PS. Nutmeg for sure and a bit of cinnamon too. Squeeze of lemon never hurts either

What is this snow of which you speak?

Had some snow recently, and my driveway was deeply under a couple feet of snow, and my friendly neighbor pulls his tractor over and plows it away, after watching me try to do it all with a shovel.

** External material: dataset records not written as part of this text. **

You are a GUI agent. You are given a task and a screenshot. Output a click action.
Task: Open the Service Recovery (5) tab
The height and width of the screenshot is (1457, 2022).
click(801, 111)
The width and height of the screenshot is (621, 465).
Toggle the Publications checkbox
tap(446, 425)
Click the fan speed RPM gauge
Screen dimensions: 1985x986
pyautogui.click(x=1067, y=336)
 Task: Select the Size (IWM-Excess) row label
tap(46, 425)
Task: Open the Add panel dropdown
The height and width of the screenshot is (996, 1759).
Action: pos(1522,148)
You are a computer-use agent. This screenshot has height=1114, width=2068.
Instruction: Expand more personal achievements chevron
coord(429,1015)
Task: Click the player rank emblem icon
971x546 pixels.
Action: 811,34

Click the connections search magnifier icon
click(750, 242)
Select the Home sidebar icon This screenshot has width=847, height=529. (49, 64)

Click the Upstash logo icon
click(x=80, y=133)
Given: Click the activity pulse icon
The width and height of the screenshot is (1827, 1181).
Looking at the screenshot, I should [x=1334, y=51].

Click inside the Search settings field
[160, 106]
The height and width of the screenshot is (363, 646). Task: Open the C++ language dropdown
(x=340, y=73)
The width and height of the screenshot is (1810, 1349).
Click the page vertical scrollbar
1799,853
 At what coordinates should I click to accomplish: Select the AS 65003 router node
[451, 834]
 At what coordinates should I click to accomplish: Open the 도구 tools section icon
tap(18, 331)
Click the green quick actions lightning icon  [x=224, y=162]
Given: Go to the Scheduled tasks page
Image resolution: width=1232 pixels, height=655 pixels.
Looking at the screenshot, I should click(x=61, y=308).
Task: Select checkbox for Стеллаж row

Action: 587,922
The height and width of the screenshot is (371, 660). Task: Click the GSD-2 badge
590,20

Saved my back, I can tell you.  Just a way of 'thank you', I made him an apple pie.  Not bad reward, I'd say.  :)  

 

For the nutmeg, I really don't know why my mother is opposed to it, but she's a definite no nutmeg gal.  My daughter swears by it, and I'm introducing it into my future experiments (like I did with the neighbor's pie....actually made two for two separate neighbors, and than the one shown above for a dinner).  Practice makes perfect, eh Brian?

post #14 of 16
Thread Starter 

Mimi, do you think the egg wash adds flavor?  Like carmelizing adds flavor?

post #15 of 16
Thread Starter 
Quote:
Originally Posted by flipflopgirl View Post

I often mix the fats in my pastry dough.
Before Crisco changed their formula I used it quite often.
Switched to lard (cannot remember what the brand is but it comes in a green and white box)
Still use the Crisco for my fried chicken....
Which I have not made in ages as we seldom fry anything.
Thanks for reminding me.....gotta go buy a chicken now smile.gif

mimi

lol.  

What don't you like about the 'new' Crisco?  

I love making fried chicken, but boy is THAT time consuming to do it right.  Still.....delicious.  :)  

post #16 of 16
They screwd with the trans fats.
Made it too soft for my needs.
It's not like I was gonna eat it out of the can .
I see "They" are reorgainizing the food pyramid again.
Wish the government would stay out of my mouth.